When stream conditions are more average, I knot on a weighted size 12 nymph, most often a beadhead Hare’s Ear Nymph.
This nymph works well all season, and winter is no exception. I have caught some large trout on the Hare’s Ear. In fact, the largest winter wild trout I have ever landed was a 23-inch brown on the last day of December a number of years ago.
This trout inhaled a Hare’s Ear Nymph in the middle of the day on a hard-fished central Pennsylvania trout river.
He was a good trout to end the year on.
Another nymph that has been working well for me during the winter is one of my own design. I call it a Bhshpid Nymph, named for the materials I use to construct it: a gold bead head, a couple of wraps of soft hackle, and a body of peacock ice dub.
I use 12 wraps of .015 lead wire under the ice dub to help sink the fly. I like to think I invented this nymph; but with all the creative fly-tiers out there, I imagine someone else has dreamed up this easy-to-tie nymph as well.
Anyway, drifting a beadhead Hare’s Ear or Bhishpid nymph along seams of varying speeds of water or broken water at the head of a pool is the main method of winter fly-fishing in my arsenal.
Trout streams can often flow low and clear during the winter. This calls for smaller flies.
Over the years, I have come to rely on size 14 Copper Johns with either copper or green bodies or size 16 Muskrat Nymphs during low flows.
What do I consider a good winter outing? Feb. 14 of last year provides an example.
Again, from my journal:
“The creek was up some and was 41 degrees. I decided to use a Bhshpid. I fished from noon till a little after 2 p.m. on a day that reached only 36 degrees. I landed 14 trout, including a 21-inch rainbow, which was the last fish of the day.”

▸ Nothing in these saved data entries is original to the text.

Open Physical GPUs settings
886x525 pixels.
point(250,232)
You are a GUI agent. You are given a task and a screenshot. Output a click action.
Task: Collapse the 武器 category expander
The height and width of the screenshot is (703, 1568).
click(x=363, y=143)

There is a small cadre of fly-fishermen who use large streamers to target big trout during the winter. I am not among them. I have used streamers at times during various winters but have not enjoyed much success with them.

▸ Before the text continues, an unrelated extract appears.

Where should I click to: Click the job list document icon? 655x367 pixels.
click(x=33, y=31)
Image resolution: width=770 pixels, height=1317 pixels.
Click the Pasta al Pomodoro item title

However, some dedicated winter fly-fishermen swear by them.
One caution about winter fly-fishing: The water is cold, and you could easily become hypothermic if you are not careful. I got an unpleasant reminder about this only a couple of days before writing this article.

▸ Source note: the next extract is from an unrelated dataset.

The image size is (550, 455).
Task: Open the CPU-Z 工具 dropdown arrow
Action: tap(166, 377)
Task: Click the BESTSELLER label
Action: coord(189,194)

I was fishing a small, 42-degree creek, slipped, and fell in. I was soaked, partially because I was wearing hip boots instead of chest waders.
With chest waders, I would not have gotten very wet. Luckily I was only 100 yards from my truck and three miles from home, and got into warm clothes quickly.
I do try to remind myself to cache a change of dry clothes in my truck when fishing streams that are not close to home – just in case.
Winter fly-fishing does not often produce the big catches you can enjoy later in the season. However, with appropriate flies and appropriate water temperatures, you can enjoy some productive outings.